━━━ SELECTED EXCERPT

This month we focus on Poland and Marynia Gierat who is the manager of the Krakow cinema Pod Baranami FNE together with Europa Cinemas
Interview: Marynia Gierat: Manager Pod Baranami Cinema: Krakow
1. What is the biggest challenge of running a cinema such as Pod Baranami?
There are a few things that I would call quite a challenge right now. First of all - to keep up the good job, for which we've been awarded recently with the Europa Cinemas Prize. Moreover, we received the award from the Polish Film Institute as the best cinema in Poland.
One of the most important things that we want to do - is to present as good a technical level as possible. We try to be as well equipped as possible within our budget. We try to keep up with the latest sound and visual equipment - which of course is not easy for us because of the prices. We try to keep up with technical standards - so that we can compete with big and well equipped multiplexes as well as we can. And another thing - the biggest challenge for me is to manage to organise the numerous premiere films and festivals in our three rooms. Sometimes, it requires a lot of work to put all the films and events in a good schedule. I often wish we had more screening halls.
Finally, I try to make the programme as interesting as possible. We were awarded for the diversity of our programme - and we wish to continue that.
2. What kinds of films do you prefer to screen and why?

━━━━━━

_EXERCISE TASKS_:
1. In the Pod Baranami interview, which organization named Pod Baranami the best cinema in Poland?
2. Extract from the Pod Baranami interview the passage running from "One of the most" to "to continue that.".
3. Write what comes next in the Pod Baranami interview, picking up after its final line.

━━━ RECORDS SHOWN

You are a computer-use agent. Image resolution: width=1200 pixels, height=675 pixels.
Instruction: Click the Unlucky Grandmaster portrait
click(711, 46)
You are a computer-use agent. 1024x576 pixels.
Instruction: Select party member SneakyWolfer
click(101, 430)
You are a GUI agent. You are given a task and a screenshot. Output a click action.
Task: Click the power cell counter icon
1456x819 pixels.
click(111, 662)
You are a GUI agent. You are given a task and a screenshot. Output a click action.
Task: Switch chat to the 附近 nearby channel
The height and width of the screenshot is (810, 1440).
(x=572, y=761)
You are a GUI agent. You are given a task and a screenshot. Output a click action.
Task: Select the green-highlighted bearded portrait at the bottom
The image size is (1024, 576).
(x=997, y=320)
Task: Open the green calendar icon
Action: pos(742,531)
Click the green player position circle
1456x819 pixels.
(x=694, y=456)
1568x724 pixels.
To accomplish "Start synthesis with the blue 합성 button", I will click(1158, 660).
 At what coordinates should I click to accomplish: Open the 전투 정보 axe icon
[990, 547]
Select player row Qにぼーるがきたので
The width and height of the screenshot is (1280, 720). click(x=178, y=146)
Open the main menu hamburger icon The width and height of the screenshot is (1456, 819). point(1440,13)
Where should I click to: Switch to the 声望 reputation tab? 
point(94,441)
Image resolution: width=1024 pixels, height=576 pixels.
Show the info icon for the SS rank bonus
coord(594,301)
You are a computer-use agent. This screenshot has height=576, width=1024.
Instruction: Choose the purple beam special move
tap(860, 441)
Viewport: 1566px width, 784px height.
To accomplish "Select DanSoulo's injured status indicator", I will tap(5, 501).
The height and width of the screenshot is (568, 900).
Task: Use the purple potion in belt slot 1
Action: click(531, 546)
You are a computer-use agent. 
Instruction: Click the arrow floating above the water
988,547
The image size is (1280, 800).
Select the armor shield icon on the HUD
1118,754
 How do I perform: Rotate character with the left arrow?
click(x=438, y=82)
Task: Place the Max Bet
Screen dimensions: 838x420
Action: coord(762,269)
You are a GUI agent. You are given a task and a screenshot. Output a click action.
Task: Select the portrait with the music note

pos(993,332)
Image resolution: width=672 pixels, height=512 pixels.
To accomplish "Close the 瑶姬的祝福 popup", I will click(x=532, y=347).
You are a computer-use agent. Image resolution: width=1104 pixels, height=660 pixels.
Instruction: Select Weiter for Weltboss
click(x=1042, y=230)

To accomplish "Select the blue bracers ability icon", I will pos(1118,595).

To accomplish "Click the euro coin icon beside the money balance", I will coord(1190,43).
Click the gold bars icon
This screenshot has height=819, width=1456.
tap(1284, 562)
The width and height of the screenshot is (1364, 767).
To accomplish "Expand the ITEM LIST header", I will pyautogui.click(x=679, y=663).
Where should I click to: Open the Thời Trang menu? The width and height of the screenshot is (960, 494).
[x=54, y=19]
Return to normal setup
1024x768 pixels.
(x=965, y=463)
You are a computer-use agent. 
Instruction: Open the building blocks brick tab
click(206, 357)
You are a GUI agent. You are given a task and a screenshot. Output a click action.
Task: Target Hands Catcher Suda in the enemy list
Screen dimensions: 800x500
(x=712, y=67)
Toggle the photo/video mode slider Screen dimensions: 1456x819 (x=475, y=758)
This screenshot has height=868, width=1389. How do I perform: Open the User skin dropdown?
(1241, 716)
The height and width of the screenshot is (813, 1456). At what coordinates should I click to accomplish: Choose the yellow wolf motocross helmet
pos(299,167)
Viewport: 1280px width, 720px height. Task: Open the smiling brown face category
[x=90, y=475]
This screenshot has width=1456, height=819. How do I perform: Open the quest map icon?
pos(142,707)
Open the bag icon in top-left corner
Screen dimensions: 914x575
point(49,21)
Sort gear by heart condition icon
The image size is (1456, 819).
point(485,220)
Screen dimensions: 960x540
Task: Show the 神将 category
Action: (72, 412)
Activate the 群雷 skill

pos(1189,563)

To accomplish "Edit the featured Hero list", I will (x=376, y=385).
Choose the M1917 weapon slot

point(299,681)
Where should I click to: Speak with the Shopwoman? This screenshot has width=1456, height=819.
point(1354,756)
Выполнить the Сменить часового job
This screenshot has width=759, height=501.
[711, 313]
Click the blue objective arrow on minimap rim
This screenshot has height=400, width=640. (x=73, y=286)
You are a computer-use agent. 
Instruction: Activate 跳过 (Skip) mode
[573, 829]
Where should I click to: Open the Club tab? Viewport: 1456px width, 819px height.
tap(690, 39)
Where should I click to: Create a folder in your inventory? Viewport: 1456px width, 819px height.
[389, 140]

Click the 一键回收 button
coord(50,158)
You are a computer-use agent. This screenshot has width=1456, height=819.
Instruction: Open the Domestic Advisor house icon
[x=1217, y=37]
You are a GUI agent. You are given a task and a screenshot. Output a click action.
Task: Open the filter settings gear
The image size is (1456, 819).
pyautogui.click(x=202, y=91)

━━━━━━

_TASK-BY-TASK RESULTS_:
1. The Polish Film Institute

2.
One of the most important things that we want to do - is to present as good a technical level as possible. We try to be as well equipped as possible within our budget. We try to keep up with the latest sound and visual equipment - which of course is not easy for us because of the prices. We try to keep up with technical standards - so that we can compete with big and well equipped multiplexes as well as we can. And another thing - the biggest challenge for me is to manage to organise the numerous premiere films and festivals in our three rooms. Sometimes, it requires a lot of work to put all the films and events in a good schedule. I often wish we had more screening halls.
Finally, I try to make the programme as interesting as possible. We were awarded for the diversity of our programme - and we wish to continue that.

3.
We like best to screen films which we like. We try to build the programme out of films which we'd like to see ourselves. Most of the films are independent or European productions but we also like to screen ambitious American repertoire. We love to present exotic cinematographies, like African or Afghan. And we derive much pleasure in screenings of films, which we bring especially for single screenings in our cinema e.g. a screening of Peter Brook's Mahabharata recently. We also like to diversify our programme by putting for example music videos or filmed theatre plays in the repertoire (e.g. plays by Pina Bausch). Also, once a year, we travel back in time, when we organise our favourite Silent Film Festival. Each year, in December, we screen silent films with live music of Polish and foreign bands. We then feel that we touch the very essence of cinema, the beginnings of the art of film.
3. The cinema is home to many festivals, events and film weeks. Why are these important and what do they achieve?
It is very important for us to diversify our programme because by doing that, we manage to build new audiences. We make people aware, that they can see many different things in our cinema. There is something for everyone. We also show that we are open to various kinds of films - e.g. films from exotic countries, documentaries, experimental films, LGBT films, music videos etc.
It is important for us to be a place, where many events are happening, and there is always something interesting in the programme.
4. What is role of Europa Cinemas for cinemas such as Pod Baranami and why is it important?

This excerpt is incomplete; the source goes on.